Apache Kafka Security: Features and Uses of Kafka
Want to learn more about using Apache Kafka Security? Check out this post to learn more about Kafka features and use cases.
Join the DZone community and get the full member experience.Join For Free
Apache Kafka Security
There are a number of features added in Kafka community in release 0.9.0.0. There is a flexibility for their usage, either separately or together, that enhances security in a Kafka cluster.

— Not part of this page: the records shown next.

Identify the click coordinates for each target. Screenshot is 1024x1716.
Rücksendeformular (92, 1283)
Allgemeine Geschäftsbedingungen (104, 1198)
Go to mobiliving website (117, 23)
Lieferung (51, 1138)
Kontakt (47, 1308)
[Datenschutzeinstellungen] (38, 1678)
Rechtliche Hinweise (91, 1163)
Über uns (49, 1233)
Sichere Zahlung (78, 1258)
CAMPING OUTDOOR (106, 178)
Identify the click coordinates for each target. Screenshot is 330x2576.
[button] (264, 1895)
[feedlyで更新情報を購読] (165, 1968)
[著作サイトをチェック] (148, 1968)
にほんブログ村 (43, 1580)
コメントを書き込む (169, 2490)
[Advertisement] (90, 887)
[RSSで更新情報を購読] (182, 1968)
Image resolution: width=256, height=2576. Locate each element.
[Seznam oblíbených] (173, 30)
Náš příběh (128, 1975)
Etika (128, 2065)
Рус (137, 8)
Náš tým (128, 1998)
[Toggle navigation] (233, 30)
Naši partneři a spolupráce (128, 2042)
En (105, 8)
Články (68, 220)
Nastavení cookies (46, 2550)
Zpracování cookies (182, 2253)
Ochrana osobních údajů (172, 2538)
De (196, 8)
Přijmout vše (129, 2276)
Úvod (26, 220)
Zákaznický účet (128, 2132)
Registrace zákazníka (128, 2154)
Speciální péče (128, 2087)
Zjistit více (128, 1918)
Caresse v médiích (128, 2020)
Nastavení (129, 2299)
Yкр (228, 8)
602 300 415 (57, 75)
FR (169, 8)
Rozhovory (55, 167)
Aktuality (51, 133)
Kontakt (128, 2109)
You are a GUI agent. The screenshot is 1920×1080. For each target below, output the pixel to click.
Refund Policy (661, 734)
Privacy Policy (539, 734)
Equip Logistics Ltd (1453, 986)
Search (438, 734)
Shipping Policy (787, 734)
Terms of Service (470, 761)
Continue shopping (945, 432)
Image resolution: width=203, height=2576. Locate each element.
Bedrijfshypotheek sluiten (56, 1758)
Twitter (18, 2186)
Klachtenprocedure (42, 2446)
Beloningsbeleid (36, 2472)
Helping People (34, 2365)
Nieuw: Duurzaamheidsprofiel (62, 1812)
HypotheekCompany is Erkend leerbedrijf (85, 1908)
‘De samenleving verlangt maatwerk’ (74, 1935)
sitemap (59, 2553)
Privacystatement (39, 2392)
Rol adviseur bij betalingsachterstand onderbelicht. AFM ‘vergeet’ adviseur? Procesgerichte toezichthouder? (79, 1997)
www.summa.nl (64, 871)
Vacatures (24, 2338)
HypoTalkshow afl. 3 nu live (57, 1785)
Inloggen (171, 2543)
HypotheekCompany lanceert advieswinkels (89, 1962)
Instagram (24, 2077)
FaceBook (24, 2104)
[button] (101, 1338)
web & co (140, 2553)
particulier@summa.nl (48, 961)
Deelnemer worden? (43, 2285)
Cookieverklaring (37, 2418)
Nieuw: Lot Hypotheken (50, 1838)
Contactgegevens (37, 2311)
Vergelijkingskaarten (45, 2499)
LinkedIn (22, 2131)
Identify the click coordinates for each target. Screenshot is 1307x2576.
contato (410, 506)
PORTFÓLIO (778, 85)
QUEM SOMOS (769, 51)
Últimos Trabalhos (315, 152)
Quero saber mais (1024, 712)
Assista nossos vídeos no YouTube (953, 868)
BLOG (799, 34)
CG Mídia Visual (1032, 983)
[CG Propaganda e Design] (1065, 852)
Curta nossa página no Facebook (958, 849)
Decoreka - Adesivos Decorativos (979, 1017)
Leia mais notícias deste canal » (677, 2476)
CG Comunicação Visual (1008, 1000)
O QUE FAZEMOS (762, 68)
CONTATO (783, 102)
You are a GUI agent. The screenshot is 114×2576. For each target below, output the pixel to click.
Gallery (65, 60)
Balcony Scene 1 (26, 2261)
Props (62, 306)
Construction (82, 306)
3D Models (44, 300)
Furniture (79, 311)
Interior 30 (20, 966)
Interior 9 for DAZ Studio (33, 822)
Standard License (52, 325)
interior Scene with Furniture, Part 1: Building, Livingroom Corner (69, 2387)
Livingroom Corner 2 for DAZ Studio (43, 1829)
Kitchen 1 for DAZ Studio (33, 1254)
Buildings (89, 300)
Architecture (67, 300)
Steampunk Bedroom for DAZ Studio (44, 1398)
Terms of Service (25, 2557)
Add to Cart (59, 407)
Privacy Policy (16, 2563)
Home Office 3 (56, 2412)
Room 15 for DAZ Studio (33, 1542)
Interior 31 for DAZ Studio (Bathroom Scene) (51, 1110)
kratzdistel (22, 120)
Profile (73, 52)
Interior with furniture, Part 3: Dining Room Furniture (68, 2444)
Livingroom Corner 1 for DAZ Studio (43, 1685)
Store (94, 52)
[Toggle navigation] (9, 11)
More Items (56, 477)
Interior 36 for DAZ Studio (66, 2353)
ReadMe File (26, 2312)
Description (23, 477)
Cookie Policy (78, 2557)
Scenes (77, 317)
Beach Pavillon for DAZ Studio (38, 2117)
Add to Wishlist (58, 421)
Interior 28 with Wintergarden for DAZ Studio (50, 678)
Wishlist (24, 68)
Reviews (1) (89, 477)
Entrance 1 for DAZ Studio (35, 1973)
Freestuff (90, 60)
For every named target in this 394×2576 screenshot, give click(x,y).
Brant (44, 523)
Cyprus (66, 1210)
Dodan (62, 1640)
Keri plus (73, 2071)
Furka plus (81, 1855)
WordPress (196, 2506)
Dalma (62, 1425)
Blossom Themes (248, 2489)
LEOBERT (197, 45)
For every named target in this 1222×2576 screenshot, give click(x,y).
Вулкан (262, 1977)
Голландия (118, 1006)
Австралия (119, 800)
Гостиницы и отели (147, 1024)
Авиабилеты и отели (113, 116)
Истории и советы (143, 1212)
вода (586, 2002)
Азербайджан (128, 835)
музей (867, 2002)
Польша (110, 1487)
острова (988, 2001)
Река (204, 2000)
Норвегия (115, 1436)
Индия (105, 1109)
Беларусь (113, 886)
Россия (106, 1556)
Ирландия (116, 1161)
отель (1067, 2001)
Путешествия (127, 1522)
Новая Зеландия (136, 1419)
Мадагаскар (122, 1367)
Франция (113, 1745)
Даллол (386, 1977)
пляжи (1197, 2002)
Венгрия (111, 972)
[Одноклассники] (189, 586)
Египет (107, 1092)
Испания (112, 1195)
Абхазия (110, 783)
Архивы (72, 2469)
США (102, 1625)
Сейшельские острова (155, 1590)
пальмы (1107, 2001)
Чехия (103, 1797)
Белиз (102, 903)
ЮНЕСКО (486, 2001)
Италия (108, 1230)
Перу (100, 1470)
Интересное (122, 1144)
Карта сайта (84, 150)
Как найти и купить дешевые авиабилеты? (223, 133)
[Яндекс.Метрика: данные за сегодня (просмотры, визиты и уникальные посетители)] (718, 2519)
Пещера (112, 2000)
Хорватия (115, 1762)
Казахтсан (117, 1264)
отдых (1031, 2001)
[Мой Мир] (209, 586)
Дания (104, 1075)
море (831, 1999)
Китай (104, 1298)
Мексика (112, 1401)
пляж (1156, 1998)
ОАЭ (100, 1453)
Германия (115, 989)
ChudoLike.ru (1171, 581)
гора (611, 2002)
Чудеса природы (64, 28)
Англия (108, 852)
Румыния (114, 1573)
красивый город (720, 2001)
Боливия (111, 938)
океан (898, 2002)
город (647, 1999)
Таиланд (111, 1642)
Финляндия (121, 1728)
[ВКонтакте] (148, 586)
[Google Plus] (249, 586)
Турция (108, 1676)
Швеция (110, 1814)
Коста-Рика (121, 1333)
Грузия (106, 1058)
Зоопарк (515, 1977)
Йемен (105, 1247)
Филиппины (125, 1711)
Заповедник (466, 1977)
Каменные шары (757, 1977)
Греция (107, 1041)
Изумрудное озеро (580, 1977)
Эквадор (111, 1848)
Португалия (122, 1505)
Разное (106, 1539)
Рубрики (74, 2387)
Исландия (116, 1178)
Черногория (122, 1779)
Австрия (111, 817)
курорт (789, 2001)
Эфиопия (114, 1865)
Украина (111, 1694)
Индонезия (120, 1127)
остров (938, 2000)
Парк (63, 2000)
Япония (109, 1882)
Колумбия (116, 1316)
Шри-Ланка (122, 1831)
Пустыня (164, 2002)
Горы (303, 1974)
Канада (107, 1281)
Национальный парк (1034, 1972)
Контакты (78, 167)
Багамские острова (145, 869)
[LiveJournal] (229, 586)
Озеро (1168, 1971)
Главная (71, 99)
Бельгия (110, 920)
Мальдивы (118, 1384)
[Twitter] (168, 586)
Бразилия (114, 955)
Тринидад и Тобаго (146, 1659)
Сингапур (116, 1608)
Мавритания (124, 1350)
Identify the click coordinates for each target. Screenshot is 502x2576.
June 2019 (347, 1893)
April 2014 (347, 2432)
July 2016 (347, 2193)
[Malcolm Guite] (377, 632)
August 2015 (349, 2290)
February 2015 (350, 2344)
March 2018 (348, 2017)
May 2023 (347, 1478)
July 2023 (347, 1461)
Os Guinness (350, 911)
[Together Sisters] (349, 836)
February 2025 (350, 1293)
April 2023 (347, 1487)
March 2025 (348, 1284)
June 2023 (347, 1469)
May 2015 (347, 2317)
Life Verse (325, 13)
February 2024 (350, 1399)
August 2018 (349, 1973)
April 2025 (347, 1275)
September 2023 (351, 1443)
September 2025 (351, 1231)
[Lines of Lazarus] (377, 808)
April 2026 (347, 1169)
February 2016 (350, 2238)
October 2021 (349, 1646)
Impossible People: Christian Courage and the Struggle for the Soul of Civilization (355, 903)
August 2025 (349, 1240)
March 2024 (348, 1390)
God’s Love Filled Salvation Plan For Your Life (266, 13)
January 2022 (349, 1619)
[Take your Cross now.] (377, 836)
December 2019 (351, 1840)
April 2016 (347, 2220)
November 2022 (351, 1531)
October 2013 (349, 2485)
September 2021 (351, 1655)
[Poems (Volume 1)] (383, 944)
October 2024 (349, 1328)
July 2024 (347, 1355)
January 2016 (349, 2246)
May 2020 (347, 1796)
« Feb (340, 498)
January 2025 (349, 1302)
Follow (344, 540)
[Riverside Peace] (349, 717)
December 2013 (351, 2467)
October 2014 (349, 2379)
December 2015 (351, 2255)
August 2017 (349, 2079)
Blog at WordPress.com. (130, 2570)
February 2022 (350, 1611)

So, the list of currently-supported security measures are:
- By using either SSL or SASL and authentication of connections to Kafka Brokers from clients, other tools are possible. It supports various SASL mechanisms, including:
- SASL/GSSAPI (Kerberos) – starting at version 0.9.0.0
- SASL/PLAIN – starting at version 0.10.0.0
- SASL/SCRAM-SHA-256 and SASL/SCRAM-SHA-512 – starting at version 0.10.2.0
2. It also offers authentication of connections from brokers to ZooKeeper.
3. Moreover, it provides encryption of data, which is transferring between brokers andKafka clients or between brokers and tools using SSL. This includes:
- Authorization of reading/write operations by clients.
- Here, authorization is pluggable and supports integration with external authorization services.
Note: Make sure that security is optional.
Need for Kafka Security
Basically, Apache Kafka plays the role as an internal middle layer, which enables our back-end systems to share real-time data feeds with each other through Kafka topics. Generally, any user or application can write messages pertaining to any topic, as well as read data from any topics with a standard Kafka setup. However, it is a required to implement Kafka security when our company moves towards a shared tenancy model while multiple teams and applications use the same Kafka Cluster, or also when Kafka Cluster starts on boarding some critical and confidential information.
Problems Kafka Security Is Solving
There are three components of Kafka Security:
Encryption of Data In-Flight Using SSL/TLS
It keeps data encrypted between our producers and Kafka, as well as our consumers and Kafka. However, we can say that it is a very common pattern everyone uses when going on the web.
Authentication Using SSL or SASL
To authenticate our Kafka Cluster, SSL and SASL allow our producers and our consumers to verify their identity. It is a very secure way to enable our clients to endorse an identity. That helps tremendously in the authorization.
Authorization Using ACLs
In order to determine whether or not a particular client would be authorized to write or read to some topic, the Kafka brokers can run clients against access control lists (ACL).
Since our packets, while being routed to Kafka cluster, travel to networks and hop from machine to machine, this solves the problem of the man in the middle (MITM) attack. Any of these routers could read the content of the data if our data is PLAINTEXT.
Our data is encrypted and securely transmitted over the network with enabled encryption and carefully setup SSL certificates. Only the first and the final machine possess the ability to decrypt the packet being sent with SSL.
However, this encryption comes at a cost. That means that in order to encrypt and decrypt packets, the CPU is now leveraged for both the Kafka Clients and the Kafka Brokers. Although, SSL Security comes at the negligible cost of performance.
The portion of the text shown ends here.